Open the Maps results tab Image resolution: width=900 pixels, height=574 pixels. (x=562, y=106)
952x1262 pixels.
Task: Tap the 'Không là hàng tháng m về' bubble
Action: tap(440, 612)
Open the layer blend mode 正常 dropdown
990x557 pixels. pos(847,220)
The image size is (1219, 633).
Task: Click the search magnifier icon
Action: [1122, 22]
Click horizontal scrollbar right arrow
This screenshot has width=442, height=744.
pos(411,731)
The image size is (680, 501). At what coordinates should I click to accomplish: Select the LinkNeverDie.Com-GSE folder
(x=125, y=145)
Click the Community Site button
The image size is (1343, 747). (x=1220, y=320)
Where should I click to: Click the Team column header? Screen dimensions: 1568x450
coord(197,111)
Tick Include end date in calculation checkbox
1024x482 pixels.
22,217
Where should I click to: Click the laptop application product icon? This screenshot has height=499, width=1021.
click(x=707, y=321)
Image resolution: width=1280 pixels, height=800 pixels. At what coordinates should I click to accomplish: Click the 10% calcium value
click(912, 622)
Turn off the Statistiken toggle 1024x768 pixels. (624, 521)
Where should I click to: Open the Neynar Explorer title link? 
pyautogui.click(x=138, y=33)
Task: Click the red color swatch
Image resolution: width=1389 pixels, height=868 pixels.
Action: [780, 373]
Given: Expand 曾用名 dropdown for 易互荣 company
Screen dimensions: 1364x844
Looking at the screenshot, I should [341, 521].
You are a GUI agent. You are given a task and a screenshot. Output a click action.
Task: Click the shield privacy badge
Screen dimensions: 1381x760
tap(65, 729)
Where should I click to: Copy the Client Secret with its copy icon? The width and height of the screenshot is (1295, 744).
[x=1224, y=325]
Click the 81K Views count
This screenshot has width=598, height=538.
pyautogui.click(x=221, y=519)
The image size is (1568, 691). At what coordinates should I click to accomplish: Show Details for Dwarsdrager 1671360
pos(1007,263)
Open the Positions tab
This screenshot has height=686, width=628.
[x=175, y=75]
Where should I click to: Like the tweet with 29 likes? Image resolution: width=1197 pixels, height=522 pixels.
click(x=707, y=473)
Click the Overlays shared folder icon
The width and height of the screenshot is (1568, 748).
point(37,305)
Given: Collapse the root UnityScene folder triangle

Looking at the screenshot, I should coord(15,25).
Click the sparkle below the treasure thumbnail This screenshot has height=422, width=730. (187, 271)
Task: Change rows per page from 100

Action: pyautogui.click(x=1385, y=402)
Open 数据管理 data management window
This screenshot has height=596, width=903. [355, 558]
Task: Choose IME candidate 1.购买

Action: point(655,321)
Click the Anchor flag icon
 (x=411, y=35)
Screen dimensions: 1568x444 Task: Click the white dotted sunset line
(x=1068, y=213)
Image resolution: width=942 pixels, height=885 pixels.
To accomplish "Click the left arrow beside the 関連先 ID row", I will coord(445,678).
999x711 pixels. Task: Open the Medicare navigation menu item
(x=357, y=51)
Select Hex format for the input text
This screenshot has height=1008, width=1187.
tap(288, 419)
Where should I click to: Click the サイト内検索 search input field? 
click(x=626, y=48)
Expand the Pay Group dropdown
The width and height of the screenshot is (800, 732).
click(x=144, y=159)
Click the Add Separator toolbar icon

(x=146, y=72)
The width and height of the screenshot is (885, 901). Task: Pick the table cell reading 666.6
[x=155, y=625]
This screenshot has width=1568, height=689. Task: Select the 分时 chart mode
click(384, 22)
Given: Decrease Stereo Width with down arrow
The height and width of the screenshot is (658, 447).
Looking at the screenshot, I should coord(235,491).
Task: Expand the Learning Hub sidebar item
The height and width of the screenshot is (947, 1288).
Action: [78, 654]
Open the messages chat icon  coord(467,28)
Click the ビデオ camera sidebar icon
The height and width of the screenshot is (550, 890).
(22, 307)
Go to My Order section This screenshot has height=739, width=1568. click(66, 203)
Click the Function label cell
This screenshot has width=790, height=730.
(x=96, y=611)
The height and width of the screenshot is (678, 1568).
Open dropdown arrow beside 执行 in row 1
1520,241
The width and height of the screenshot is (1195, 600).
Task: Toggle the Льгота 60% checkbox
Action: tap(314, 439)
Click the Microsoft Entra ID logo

--------------------------------

▶ Exercise: Find each line in the material above that carries the string "Expand", and copy it.

▶ Exercise solution:
Given: Expand 曾用名 dropdown for 易互荣 company
Expand the Pay Group dropdown
Task: Expand the Learning Hub sidebar item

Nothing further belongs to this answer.